DIRECTIVE
Give the lines of the items below as a Markdown table with the columns Row and Text, starting at the line that contains "pixels, height=900 pixels." and ending at the line that contains "y-tick-label: 20 is". Number each row, skip blank lines, and leave the pictures out.

SUPPLIED DATA
+ + + + + + +

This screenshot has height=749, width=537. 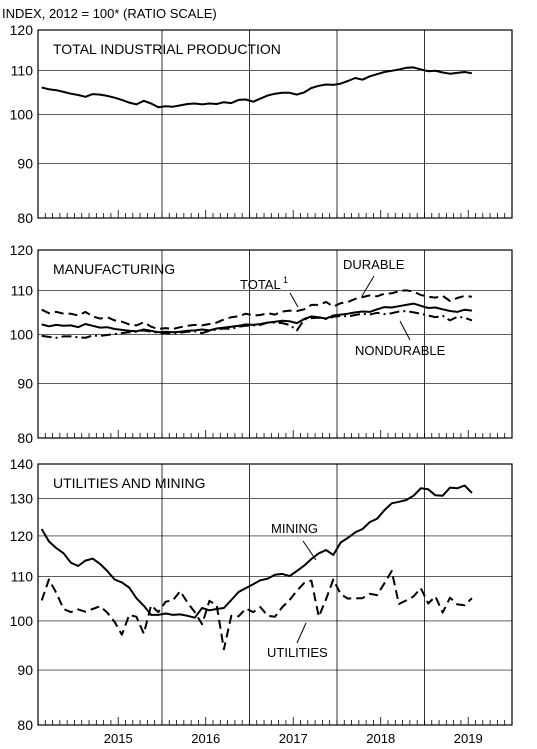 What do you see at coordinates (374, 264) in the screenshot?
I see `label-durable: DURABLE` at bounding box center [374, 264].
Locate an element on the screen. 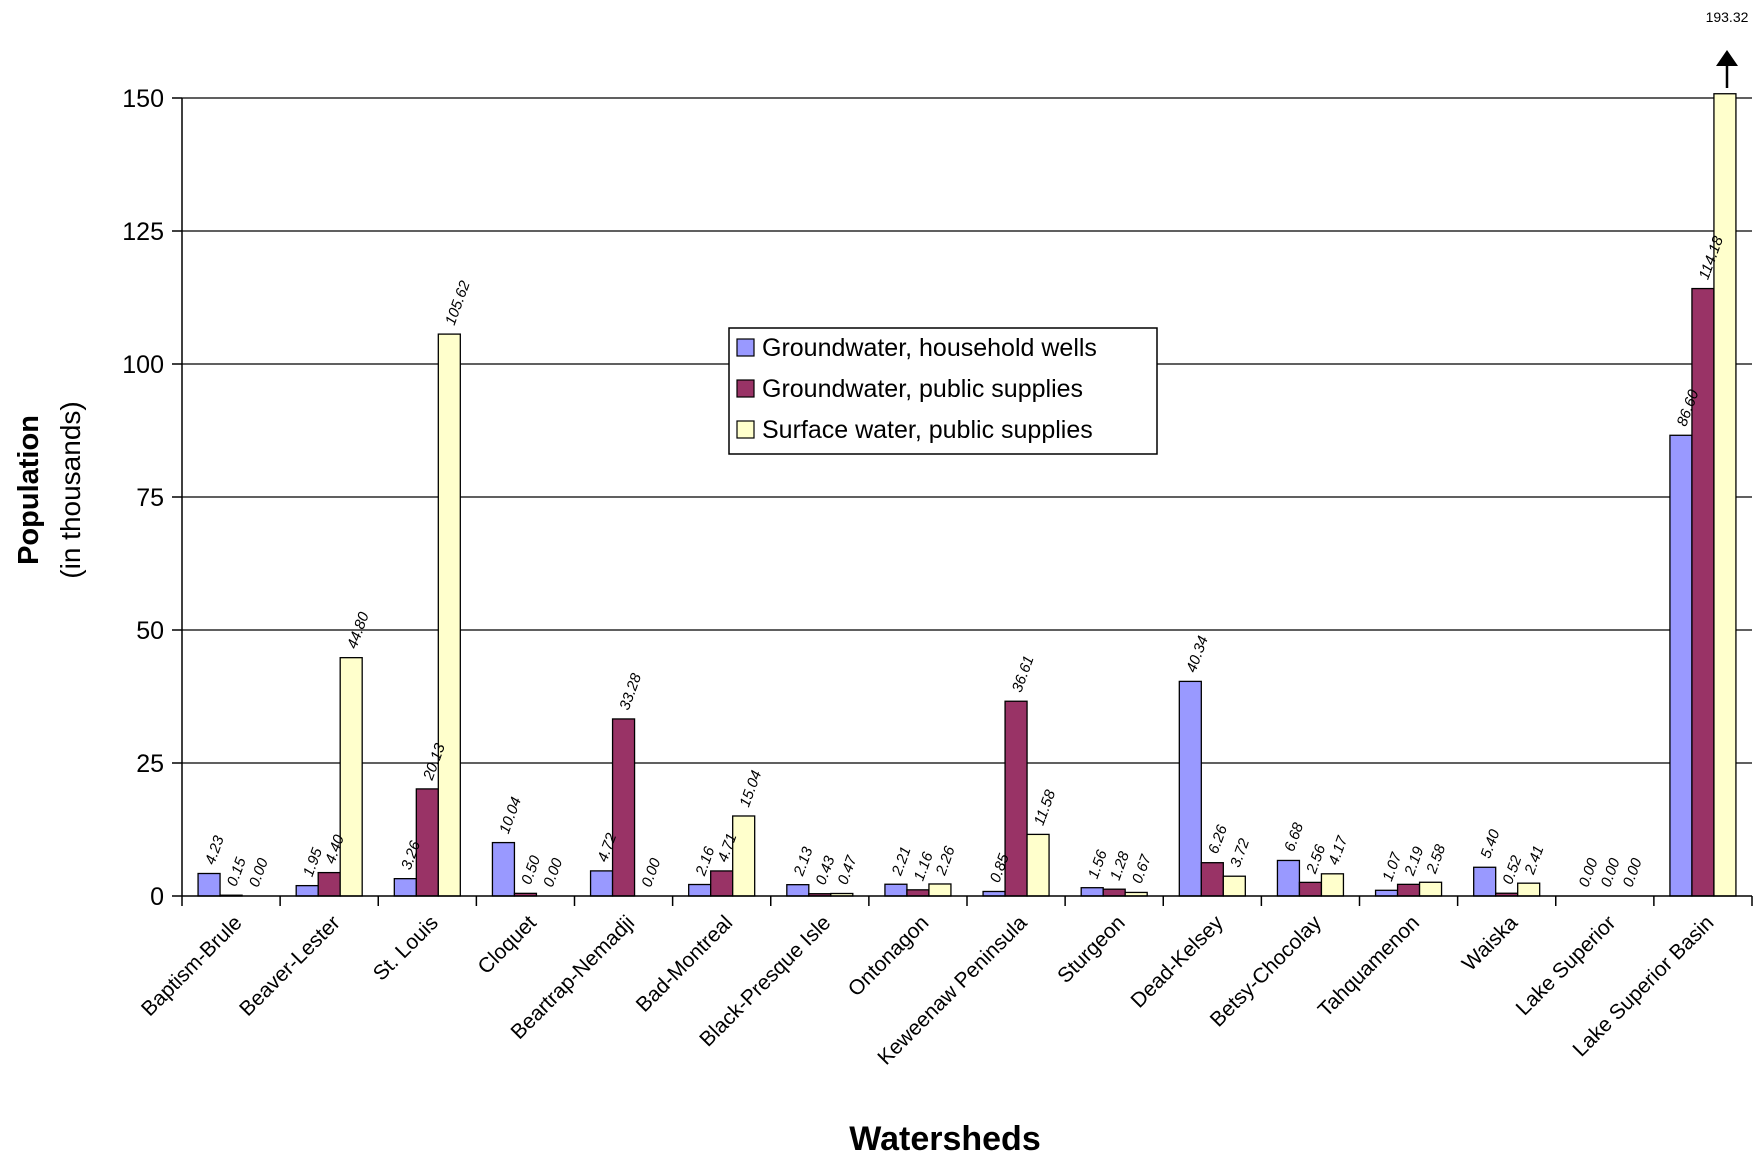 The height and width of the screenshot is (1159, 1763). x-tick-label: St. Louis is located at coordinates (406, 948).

+ + + + + + +

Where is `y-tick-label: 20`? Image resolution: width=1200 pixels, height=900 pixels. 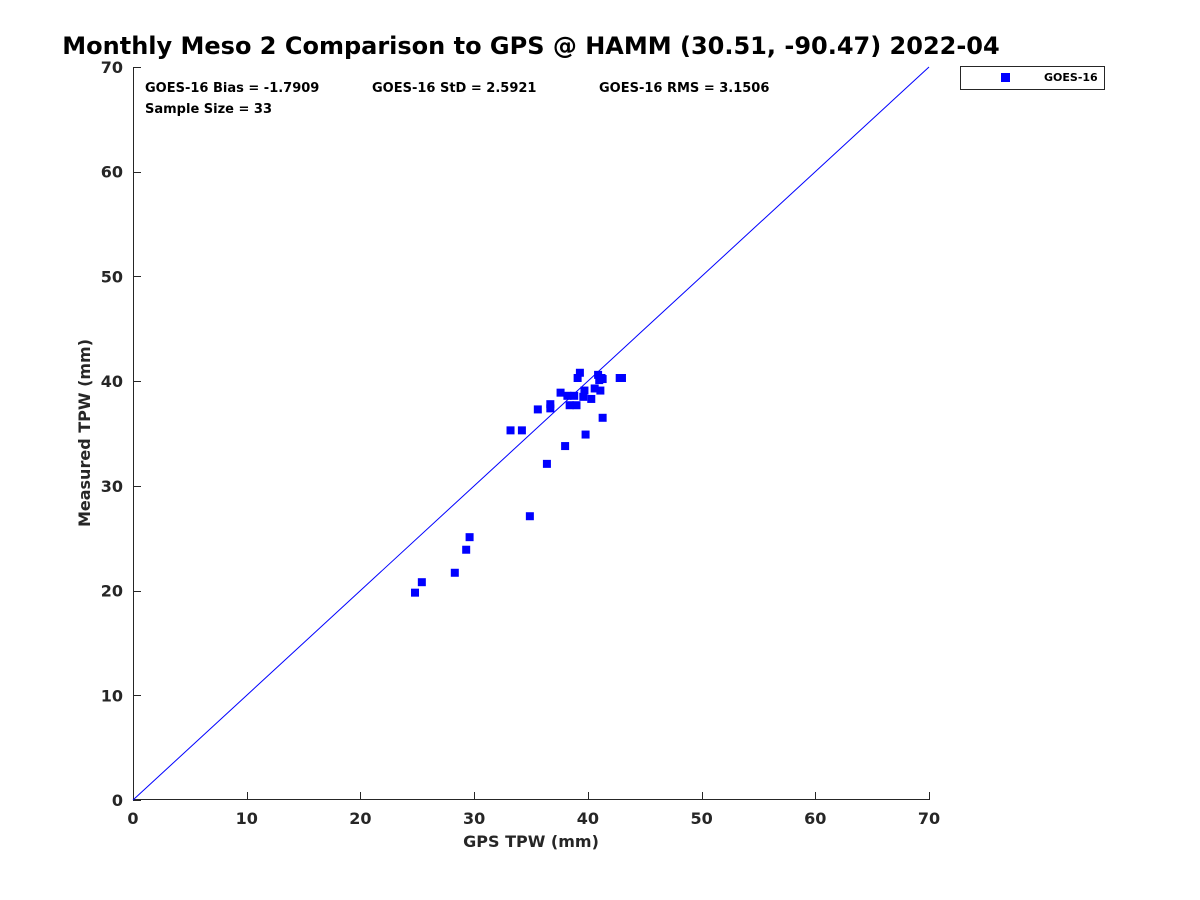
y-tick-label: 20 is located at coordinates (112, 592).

+ + + + + + +

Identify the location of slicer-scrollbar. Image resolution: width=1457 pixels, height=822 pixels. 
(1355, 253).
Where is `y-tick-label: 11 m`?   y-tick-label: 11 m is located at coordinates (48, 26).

+ + + + + + +

EXERCISE ANSWER
| Row | Text |
|---|---|
| 1 | Where is `y-tick-label: 20`? Image resolution: width=1200 pixels, height=900 pixels.  |
| 2 | y-tick-label: 20 is located at coordinates (112, 592). |